The new NAWSA strategy included building support in the South. There the historic connection between the woman's movement and antislavery made suffrage anathema to the white conservatives who once again controlled the region and made advocacy of woman suffrage quite difficult for the influential white women the NAWSA wished to recruit. In the 1890s, however, with Laura Clay of Kentucky as intermediary, NAWSA leaders went to great lengths to, in Clay's words, "bring in the South."

Using a strategy first suggested by Henry Blackwell, northern and southern leaders began to argue that woman suffrage—far from endangering white supremacy in the South—could be a means of restoring it. In fact, they suggested that the adoption of woman suffrage with educational or property qualifications that would disqualify most black women, would allow the South to restore white supremacy in politics without "having to" disfranchise black men and risk Congressional repercussions.

The NAWSA spent considerable time and resources developing this "southern strategy," sending Catt and Anthony on speaking tours through the region, and holding the 1895 NAWSA convention in Atlanta. Eager to avoid offending their southern hosts they even asked their aging hero Frederick Douglass—who was an honored participant in women's rights conventions elsewhere in the nation—to stay away from the Atlanta meeting. By 1903, however, it was becoming clear that this southern strategy had failed; the region's politicians refused (in the words of one Mississippi politician) to "cower behind petticoats" and "use lovely women" to maintain white supremacy. Instead, they found other means to do so that did not involve the "destruction" of woman's traditional role.

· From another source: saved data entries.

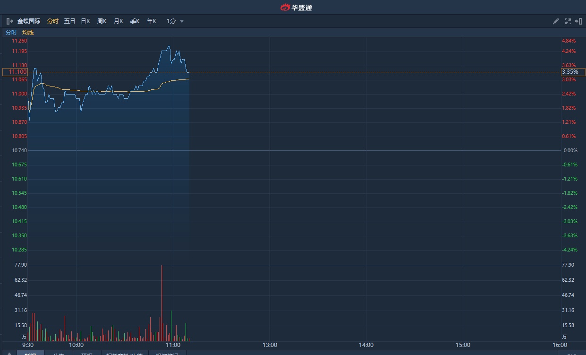The height and width of the screenshot is (355, 586).
Task: Click the 金蝶国际 stock name
Action: coord(29,21)
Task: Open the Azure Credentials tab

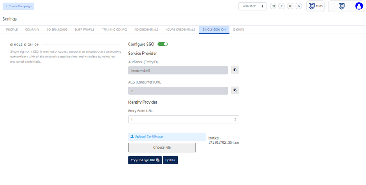Action: pyautogui.click(x=181, y=30)
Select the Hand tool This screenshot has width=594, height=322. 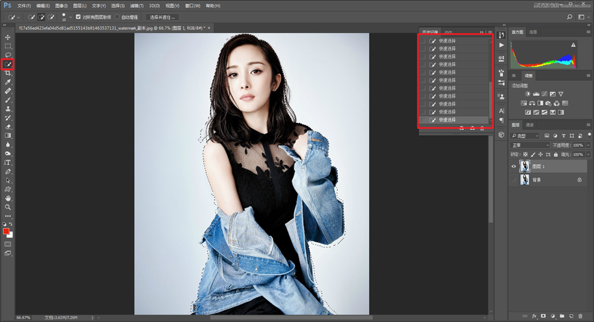tap(8, 198)
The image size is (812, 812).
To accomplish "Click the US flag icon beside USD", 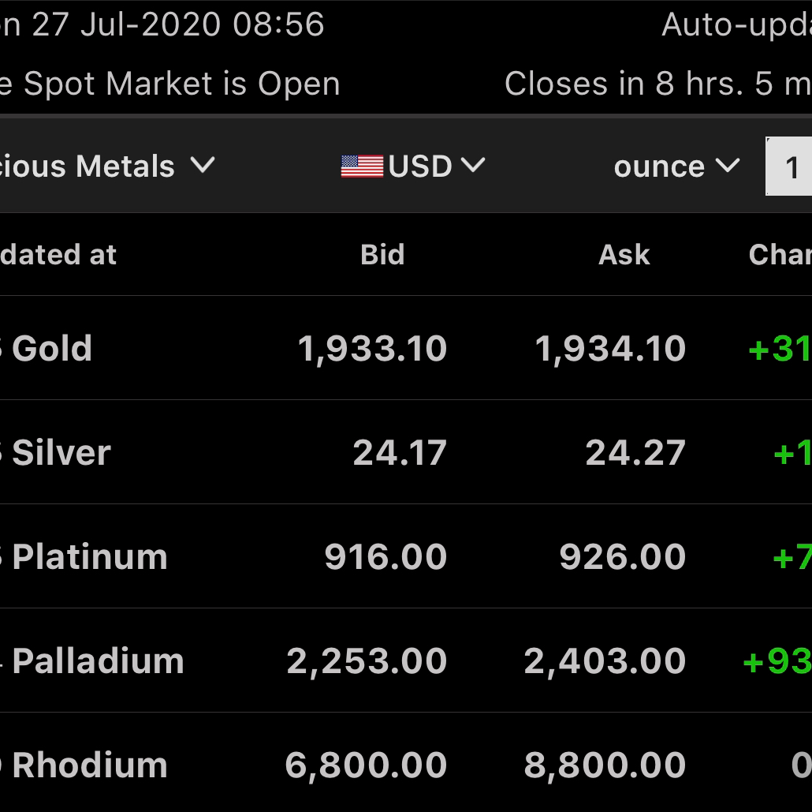I will (362, 167).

White suffragists largely turned their backs on African American women in the late nineteenth and early twentieth centuries, and, in the South, excluded them totally from white suffrage organizations. Nevertheless, a growing number of African American women actively supported woman suffrage during this period. Following a path blazed by former slave Sojourner Truth and free blacks Harriet Forten Purvis and Margaretta Forten who spoke at antebellum women's rights conventions, and Massachusetts reformers Caroline Remond Putman and Josephine St. Pierre Ruffin who were active in the AWSA in the 1870s, black women persevered in their advocacy of woman suffrage even in these difficult times. Prominent African American suffragists included Ida B. Wells-Barnett of Chicago, famous as a leading crusader against lynching; Mary Church Terrell, educator and first president of the National Association of Colored Women (NACW); and Adella Hunt Logan, Tuskegee faculty member, who, in articles in The Crisis, insisted that if white women needed the vote to protect their rights, then black women—victims of racism as well as sexism—needed the ballot even more.

Still, white suffrage leaders, who either shared the nativism or racism endemic to turn-of-the century America or were convinced they must cater to it in order to succeed, continued in their attempts to shed the movement's radical image and enlarge their constituency.

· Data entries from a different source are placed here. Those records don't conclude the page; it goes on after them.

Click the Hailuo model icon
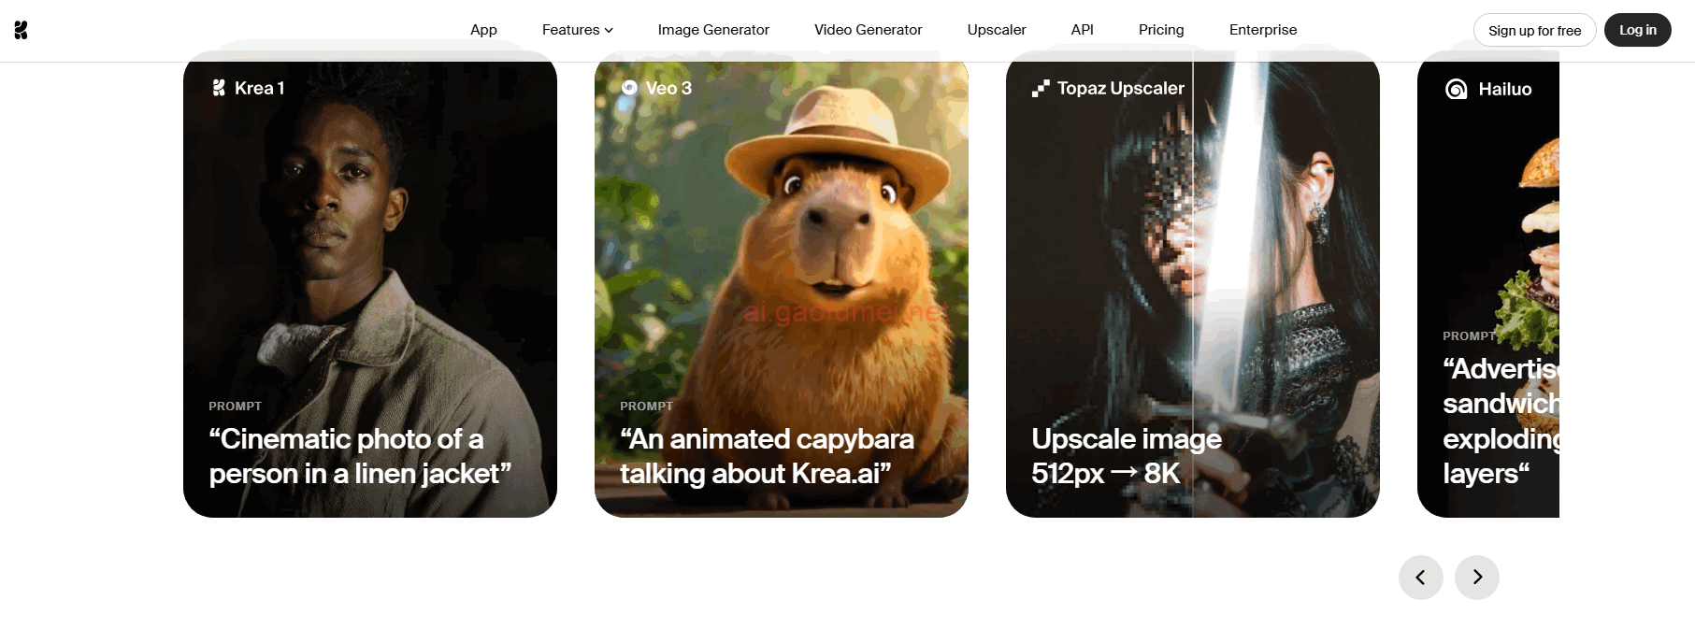The image size is (1695, 628). (1456, 89)
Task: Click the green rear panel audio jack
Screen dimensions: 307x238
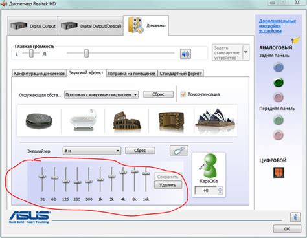Action: 279,82
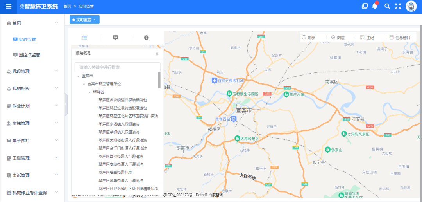Collapse the 宜宾市 tree node
422x202 pixels.
coord(79,76)
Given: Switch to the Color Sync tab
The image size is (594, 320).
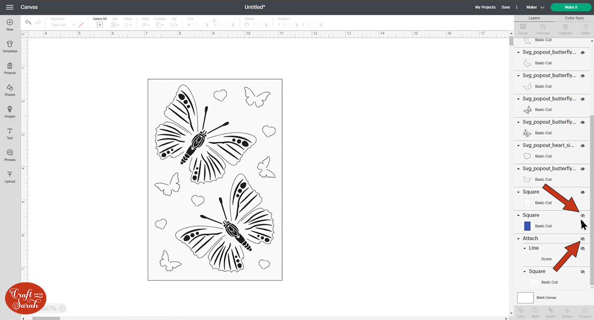Looking at the screenshot, I should point(574,18).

ELLEN CAROL DUBOIS (ESSAY DATE 1998)

SOURCE: DuBois, Ellen Carol. "What Made Seneca Falls Possible?" In Remembering Seneca Falls: Honoring the Women Who Paved the Way: An Essay, pp. 4-16.: Boston: The Schlesinger Library for the History of Women, Radcliffe College, 1998.

In the following excerpt, DuBois compares and contrasts the revolutionary nature of the 1848 Seneca Falls convention calling for women's rights with popular democratic revolutions in Europe that same year.

For both the champions and the denigrators of women's rights, the Seneca Falls Woman's Rights Convention of 1848 was of a piece with the revolutionary upheavals of the age. The year 1848 was of wide historical significance, with revolutions in Europe and major social changes, or demands for change, in the United States, not only by women.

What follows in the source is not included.